## Goal of the exercise
Copy, please, the line with "The image size is (640, 447)." and each line that follows it through the end of the data below, exactly as given and without pictures.

[Stored items]
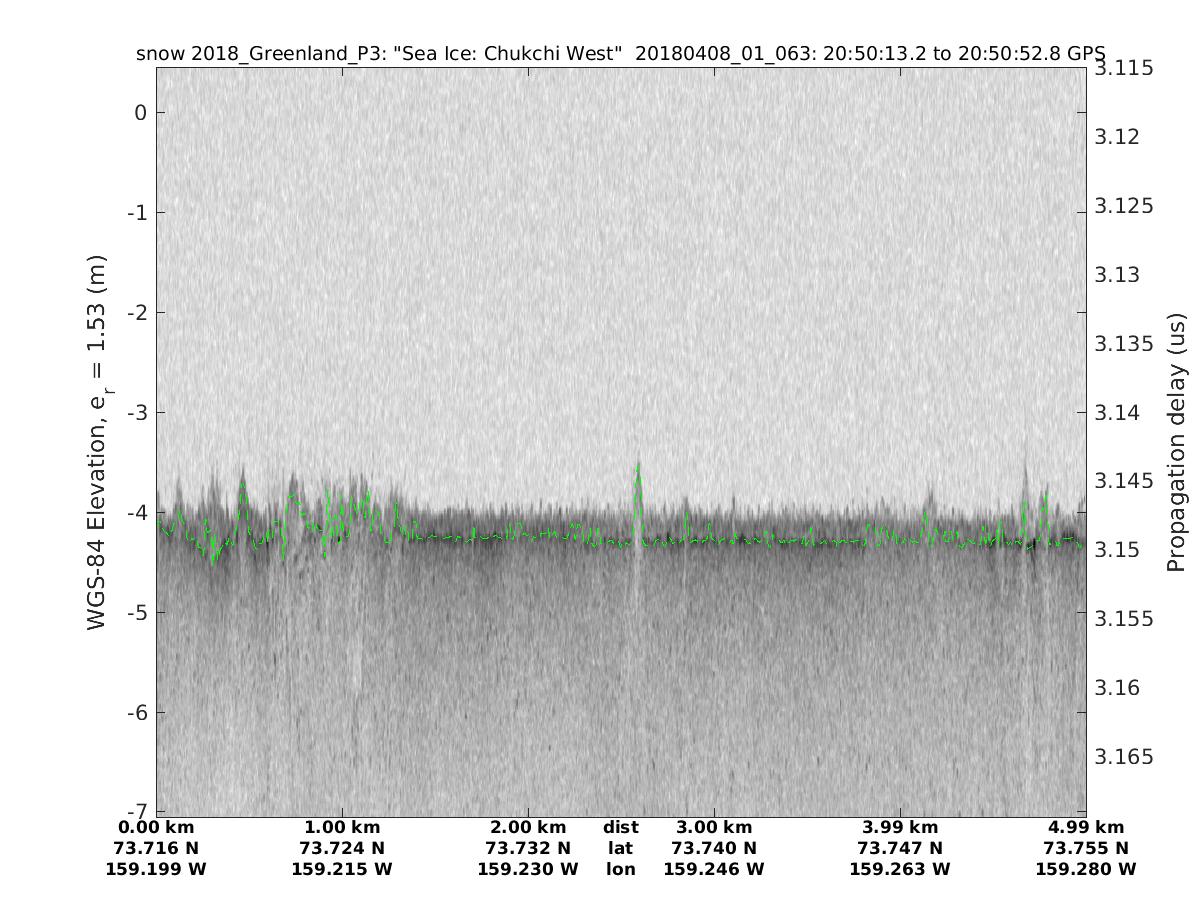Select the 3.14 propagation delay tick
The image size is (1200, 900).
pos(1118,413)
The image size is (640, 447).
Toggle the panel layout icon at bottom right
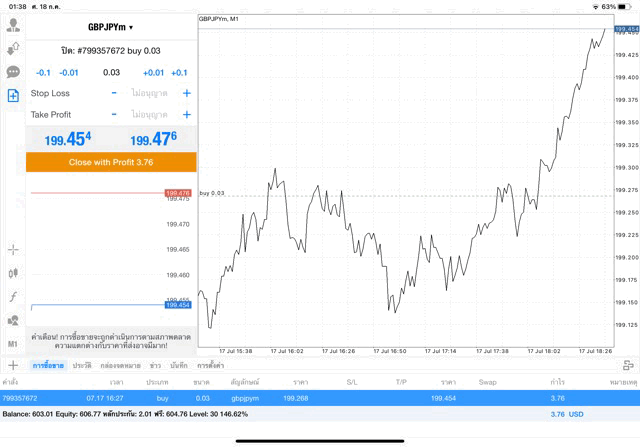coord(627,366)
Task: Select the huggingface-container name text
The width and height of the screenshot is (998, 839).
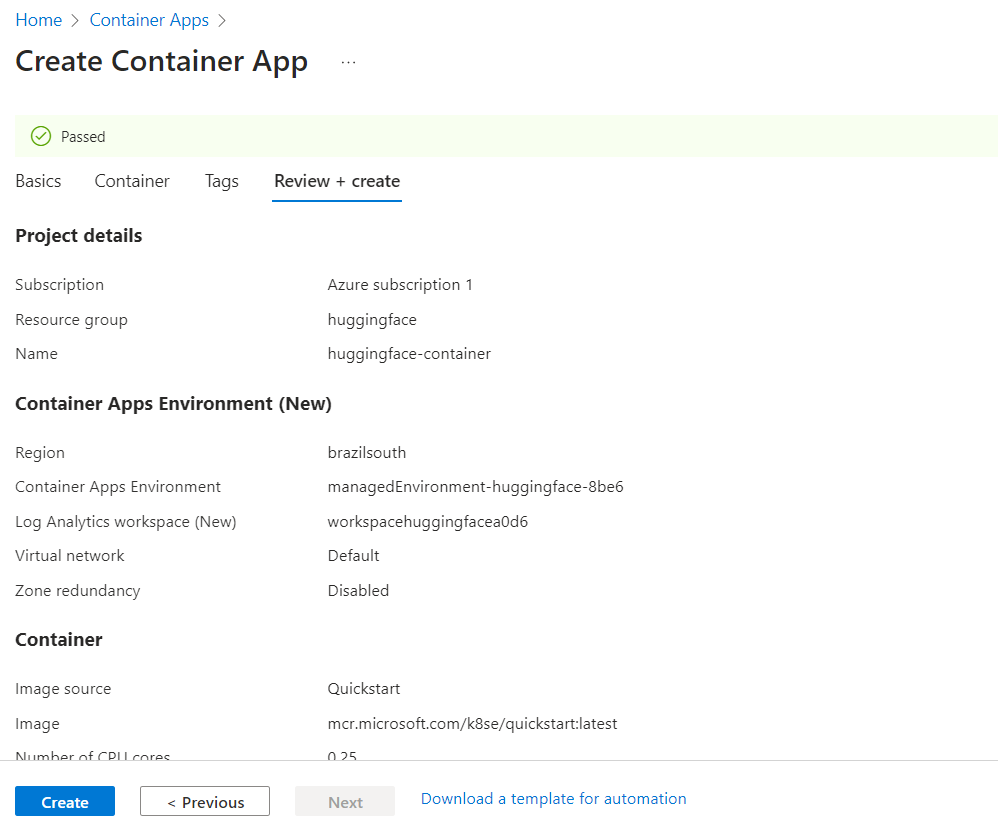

## Response below
The image size is (640, 447).
Toggle the panel layout icon at bottom right
coord(627,366)
Task: Select the huggingface-container name text
The width and height of the screenshot is (998, 839).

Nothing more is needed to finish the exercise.